ARTICLE:
A genuine popular uprising erupted in February, the mood of the citizen-protesters having been radicalized by the 16 January laws, the regime’s indiscriminate violence, and the ineffective negotiations engaged in by a duplicitous president and a parliament unrepresentative of the Maidan mood. The protesters became more militant; the authorities, more brutal. On Tuesday, 18 February, what began as a march on parliament turned into a series of running battles between protesters and security forces; the Party of Regions headquarters was set ablaze, perhaps as a provocation; 26 people died, hundreds were injured. The police stormed the Maidan, but managed only to dislodge the protesters occupying the trades union building by setting it on fire. On 20 February, declared as a day of mourning by Yanukovych, clashes resumed as the protesters attempted to make their way up Hrushevsky and Instytutska Streets in the face of sniper fire. In the process, many Berkut personnel were captured or fled, at least seventy protesters were shot dead, some 1,500 people were injured including nearly 200 police, a hundred people went missing, and two snipers were killed. With over one hundred deaths by this time, it had a sobering effect on all concerned.
After a night of tense negotiations an agreement on resolving the crisis was reached on 21 February. On the Ukrainian side were Viktor Yanukovych, Vitalii Klychko, Oleh Tiahnybok, and Arsenii Yatseniuk. The foreign ministers of Poland, Germany, and France—Radosław Sikorski, Frank-Walter Steinmeier, and Laurent Fabius—as well as the Special Envoy for the Russian Federation, Vladimir Lukin, acted as international mediators. It was agreed: to restore the 2004 Constitution; to create a government of national unity; to hold presidential elections no later than December 2014; to form a new Central Election Commission; to investigate recent acts of violence with the Council of Europe monitoring; not to impose a state of emergency; and to end all confrontation and violence. When Klychko announced the agreement on the Maidan he was booed, but its council approved. The Supreme Council of Ukraine voted to reinstate the 2004 Constitution, to suspend Interior Minister Vitalii Zakharchenko as responsible for the slaughter, and to free Yuliia Tymoshenko from prison. Zakharchenko fled to Belarus. The police were withdrawn from central Kyiv. But most measures in the agreement were never implemented.

SOURCE EXCERPT:
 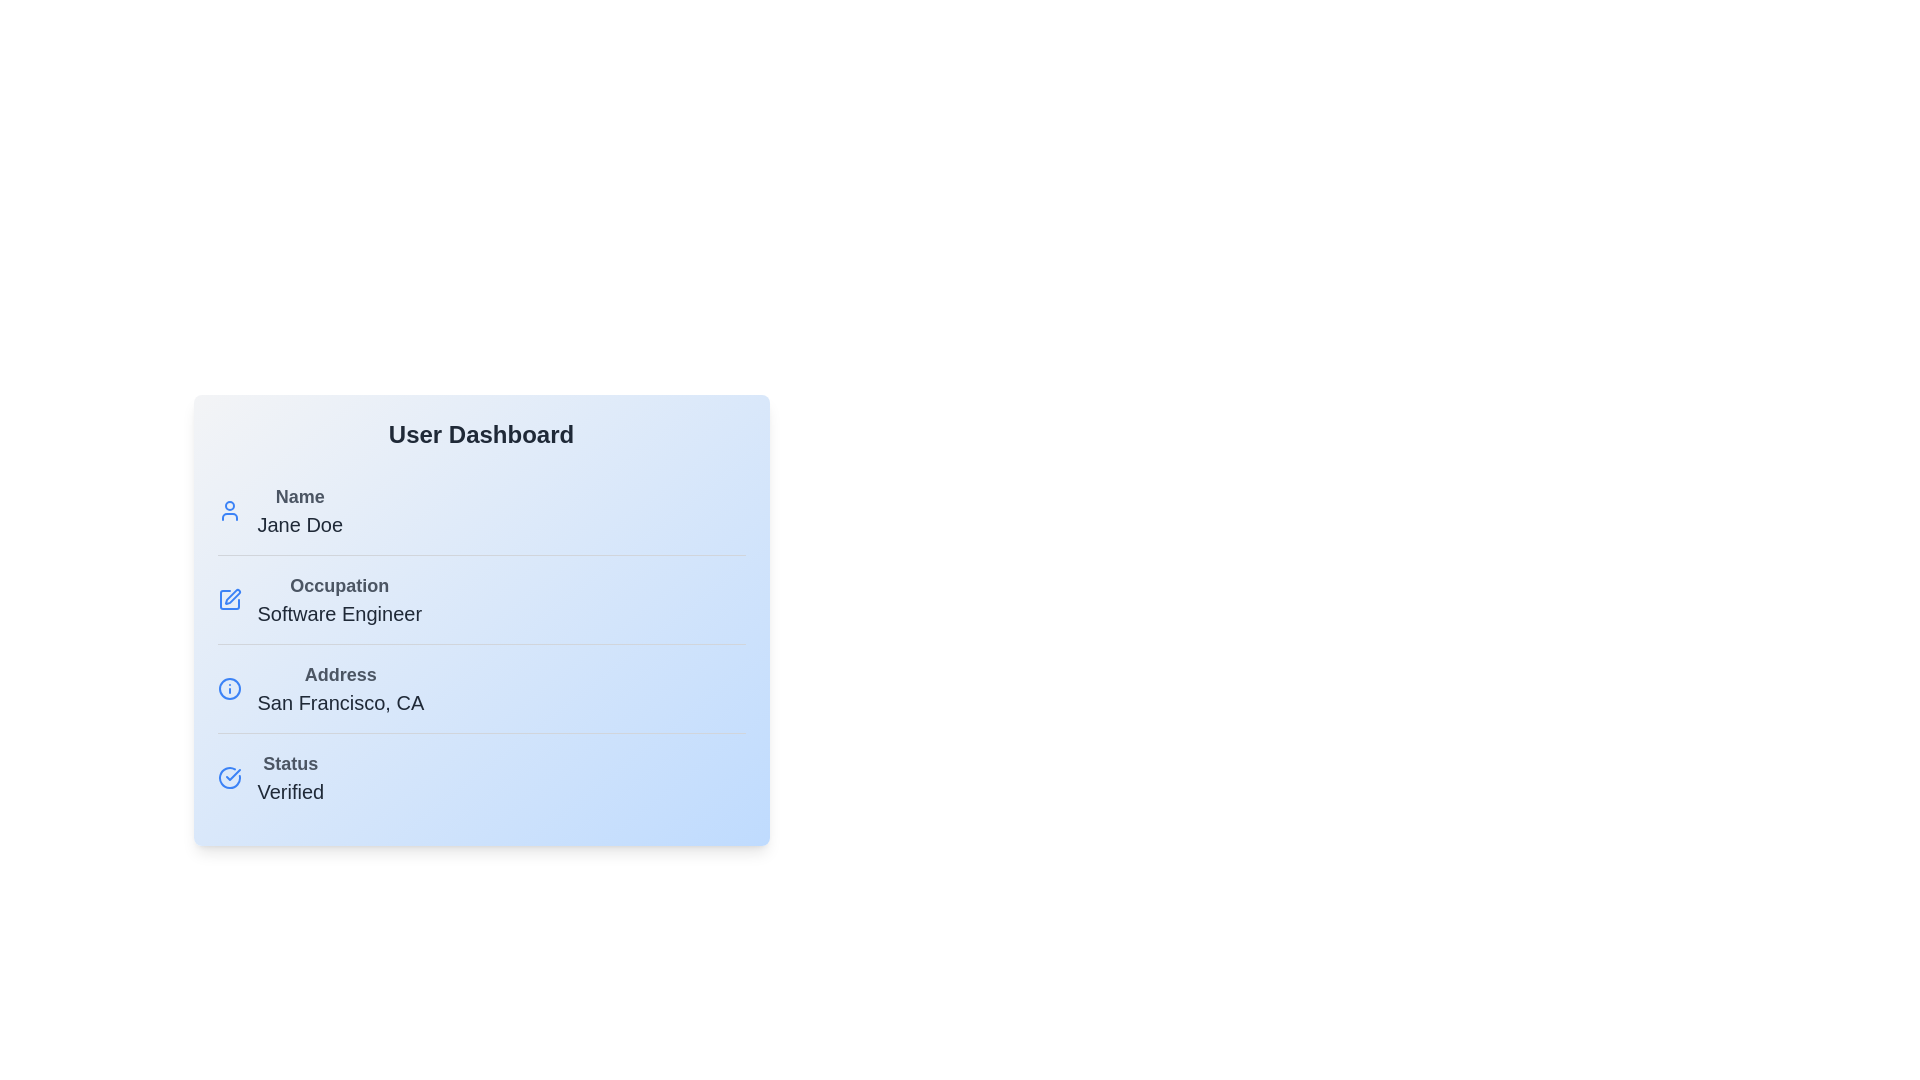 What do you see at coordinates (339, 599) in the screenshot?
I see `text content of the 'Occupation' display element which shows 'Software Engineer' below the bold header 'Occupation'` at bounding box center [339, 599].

WHAT TO WORK ON:
(1) Answer these questions from the text on the February uprising:
(a) How many people died on Tuesday, 18 February?
(b) To which country did Vitalii Zakharchenko flee?
(c) By what time were presidential elections to be held under the agreement?
(2) Write the next part of the text on the February uprising, picking up after its final sentence.
The data stands apart from the text on the February uprising.

THE REPLIES:
(1)
(a) 26 people
(b) Belarus
(c) No later than December 2014

(2)
On the night of 21–22 February Viktor Yanukovych fled, initially to Kharkiv, then to the Crimea, and eventually to the Russian Federation, where a week later he declared himself still to be President of Ukraine. Meanwhile, interpreting his absence as effectively a resignation, the Supreme Council declared him to have abandoned his office and set presidential elections for 25 May 2014. With no constitutional provision dealing with such a contingency, it elected Oleksandr Turchynov as speaker (chair) of the Supreme Council and acting president. On the basis of a coalition between Yuliia Tymoshenko’s Batkivshchyna party and Oleh Tiahnybok’s Svoboda party, supported by Klychko’s UDAR and others, an interim government led by Arsenii Yatseniuk was formed on 27 February. Acting Minister of Interior Arsen Avakov, in charge of the police, promptly dissolved the Berkut division, making culpability for abuse of force more difficult to pursue. Tymoshenko appeared on the stage of the Maidan in a wheelchair, but received a less than enthusiastic response. Funeral services were held for the Heavenly Hundred (Nebesna Sotnia) who had fallen.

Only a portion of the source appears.